# water cooled? or air cooled?



## mujjuman (Jul 29, 2004)

what year did VW stop making watercooled VWs?
what year did VW start making aircooled VWs?
is my jetta 2001 VR6 aircooled or watercooled?
thanks
im a newbie at some stuff


----------



## AlecGTI (Aug 22, 2003)

All modern VWs are water cooled. This means they have a radiator and circulate coolant. An aircooled vehicle relies on air to cool the motor directly, not through the radiator system.


----------



## mujjuman (Jul 29, 2004)

*Re: (AlecGTI)*


_Quote, originally posted by *AlecGTI* »_All modern VWs are water cooled. This means they have a radiator and circulate coolant. An aircooled vehicle relies on air to cool the motor directly, not through the radiator system.

oh ok thanks. that was really helpful.
so all cars with radiators that pump fluid or water are watercooled.
thanks for your quick response.


----------



## technofly7 (Apr 7, 2002)

*Re: water cooled? or air cooled? (mujjuman)*

you have it all wrong.
Aircooled are old bugs and bus's they dident have any COOLANT just exposed cylinders
all newer VW's are * WATERCOOLED * via * COOLANT. *
so your new 01 Jetta is a *WATERCOOLED* look under the hood for a tank that has pink fluid in it. thats your COOLENT aka ANTIFREEZE which is cooled via your Radiator


----------



## Buck Russell (Feb 24, 2003)

*Re: water cooled? or air cooled? (technofly7)*


_Quote, originally posted by *technofly7* »__*you have it all wrong.*_
Aircooled are old bugs and bus's they dident have any COOLANT just exposed cylinders
all newer VW's are * WATERCOOLED * via * COOLANT. *
so your new 01 Jetta is a *WATERCOOLED* look under the hood for a tank that has pink fluid in it. thats your COOLENT aka ANTIFREEZE which is cooled via your Radiator

You just have to love the politeness of this forum


----------



## mujjuman (Jul 29, 2004)

*Re: water cooled? or air cooled? (technofly7)*

yeah thanks, i got it now.


----------



## Tr0p1c_6er (Jun 26, 2004)

I believe that the production of aircooled VWs ceased somewhere between 78 to 81 notnsure exactly though.


----------



## AlecGTI (Aug 22, 2003)

weren't all the old beetles produced until 2002 aircooled?


----------



## Futura2000 (Apr 24, 2004)

*Re: (AlecGTI)*


_Quote, originally posted by *AlecGTI* »_weren't all the old beetles produced until 2002 aircooled?

Nope.. All new beetles have front mounted engines and they're watercooled..
The Old beetles (with the rear mounted engines), were air cooled..


----------



## cityjohn (Jul 9, 2002)

*Re: water cooled? or air cooled? (mujjuman)*

So *mujjuman*, that's why the big event is called Waterfest.


----------



## WCG (Aug 30, 2004)

*Re: water cooled? or air cooled? (mujjuman)*

Aircooled are very cool indeed








My aircooled VW








-Eric


----------



## camajan (Mar 11, 2004)

*Re: (AlecGTI)*


_Quote, originally posted by *AlecGTI* »_weren't all the old beetles produced until 2002 aircooled?

I read something about that. on 2002 or 03 vw stop the production of watercooled old vw's on Mexico.
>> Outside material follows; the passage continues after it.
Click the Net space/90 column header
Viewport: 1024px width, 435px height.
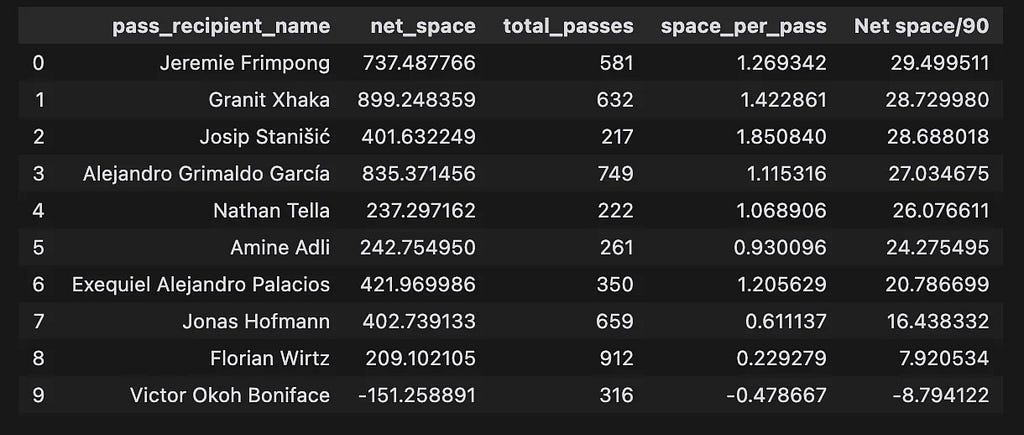click(921, 26)
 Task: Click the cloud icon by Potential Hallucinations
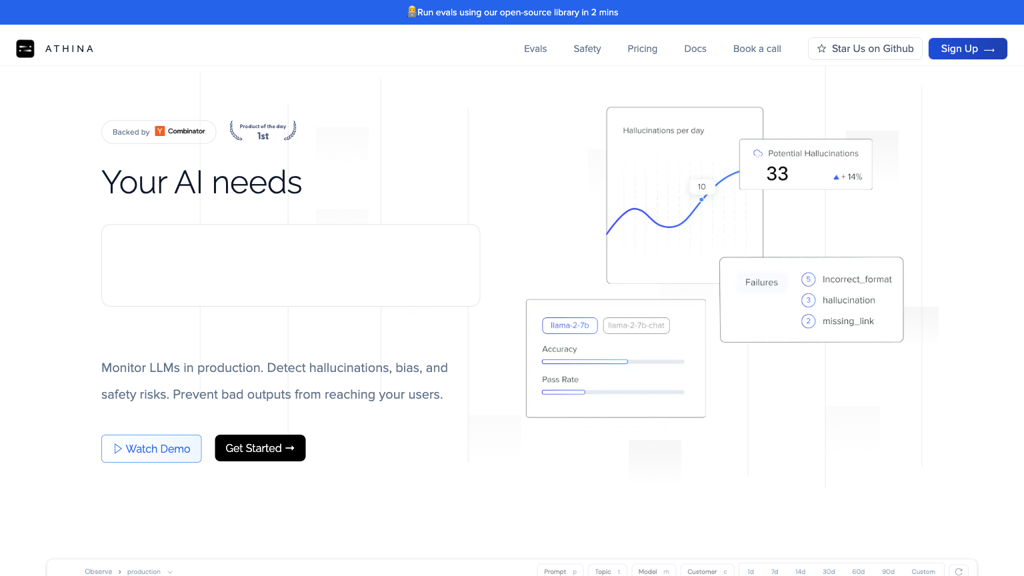click(757, 153)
As you guys know mk1 rabbits & mk2 jettas are still on production.


----------



## 00glxvr6boy (May 17, 2004)

*Re: (Futura2000)*


_Quote, originally posted by *Futura2000* »_
Nope.. All new beetles have front mounted engines and they're watercooled..
The Old beetles (with the rear mounted engines), were air cooled..
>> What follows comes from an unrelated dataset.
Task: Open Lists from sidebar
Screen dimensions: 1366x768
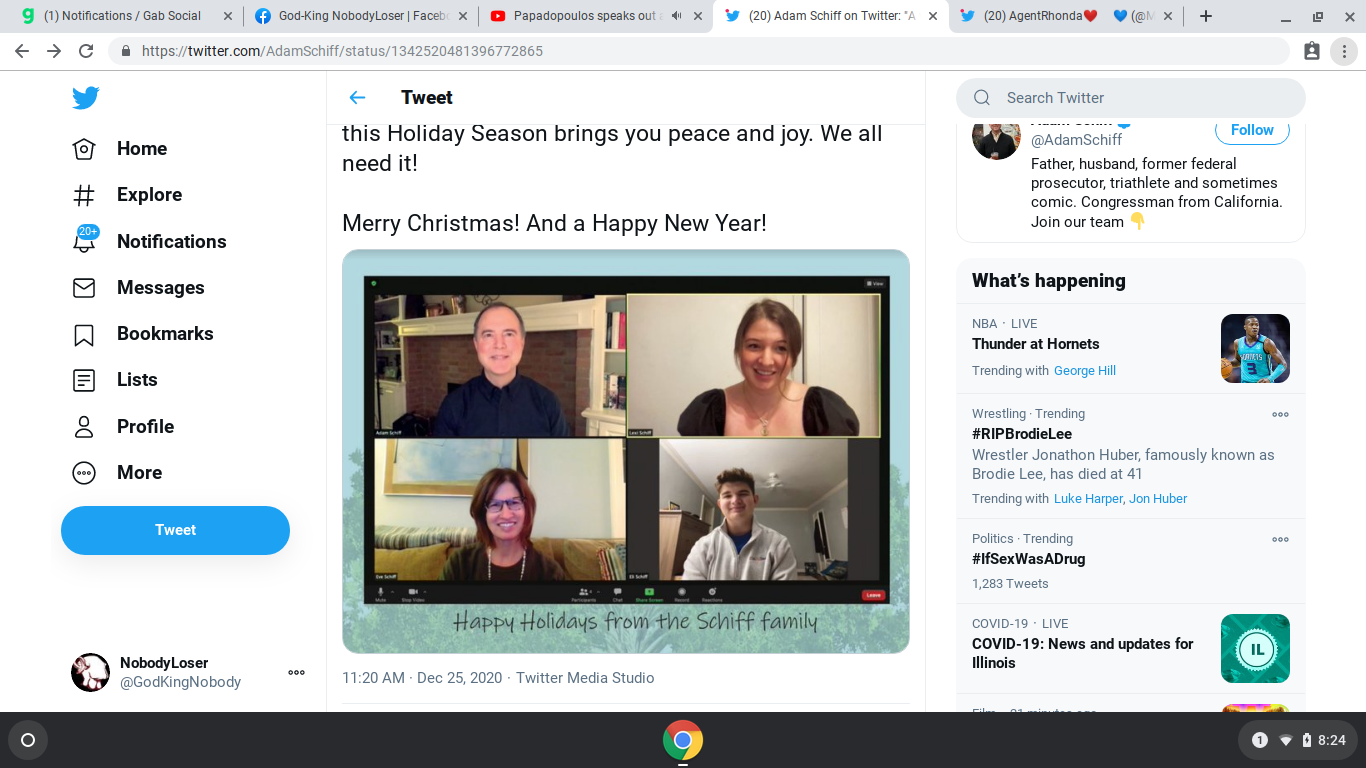Action: coord(136,380)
Yeah, note he said all OLD Beetles... the water-cooled Beetles have been in continuous production and supplied to parts of South America and Asia for generations (vague cuz I'm not sure how long -- they may have been supplied to parts of Africa too, not sure). VW ceased production of these in I believe 2003 after selling literally 10s of millions of them.


----------



## Mikes72sb (Oct 27, 2001)

*Re: (00glxvr6boy)*

Air-Cooled Beetle production stopped on July 30, 2003.
Oh, and you may want to check out http://auto.howstuffworks.com/cooling-system1.htm


----------



## Vwagen18t (Jun 13, 2004)

*Re: water cooled? or air cooled? (WCG)*


_Quote, originally posted by *WCG* »_









wow........you suck















http://****************.com/smile/emthup.gif


----------



## 01 Wolfsberg (Jul 4, 2004)

Haha! thats so AWSOME!


----------



## mujjuman (Jul 29, 2004)

*Re: water cooled? or air cooled? (WCG)*


_Quote, originally posted by *WCG* »_Aircooled are very cool indeed








My aircooled VW








-Eric

wow man nice car! 
thanks everyone for your niceness and your help http://****************.com/smile/emthup.gif














i appreciate it


----------



## VDub GTI (May 7, 2004)

*Re: water cooled? or air cooled? (mujjuman)*

i was checkin out this abandoned house in my town, and we see a garage in the woods...we looked inside and there was a Karmann Ghia sitting right there! i dont know what the deal is cuz the place looks abandoned...there is a lock on the garage so i'm sure someone knows its there


----------



## TurboWraith (Sep 4, 2004)

*Re: water cooled? or air cooled? (technofly7)*


_Quote, originally posted by *technofly7* »_you have it all wrong.
Aircooled are old bugs and bus's they dident have any COOLANT just exposed cylinders
all newer VW's are * WATERCOOLED * via * COOLANT. *
so your new 01 Jetta is a *WATERCOOLED* look under the hood for a tank that has pink fluid in it. thats your COOLENT aka ANTIFREEZE which is cooled via your Radiator


you just repeated what was said before you...


----------



## gehr (Jan 28, 2004)

*Re: water cooled? or air cooled? (TurboWraith)*

*Except* for the pic of the *Ghia*







.......THIS THREAD SUCKS


----------



## Turq (Nov 9, 2001)

*Re: water cooled? or air cooled? (mujjuman)*

While Aircooled beetle production stopped in 2003, there is a single model of Aircooled VW still in production; the original Transporter (Aka Bus) in Brazil; VW has stated that it doesn't plan to stop production until at least 2005, as the Aircooled van is the best selling commercial vehicle in Brazil, since other CVs cost two to three times as much to purchase.
- Turq.


----------



## vdubb3dan (Apr 7, 2004)

*Re: (Futura2000)*


_Quote, originally posted by *Futura2000* »_
Nope.. All new beetles have front mounted engines and they're watercooled..
The Old beetles (with the rear mounted engines), were air cooled..

What about mex beetles?


----------



## bobturk (Aug 19, 2004)

*Re: (vdubb3dan)*

mexican production of aircooled beetles stopped in 2003


----------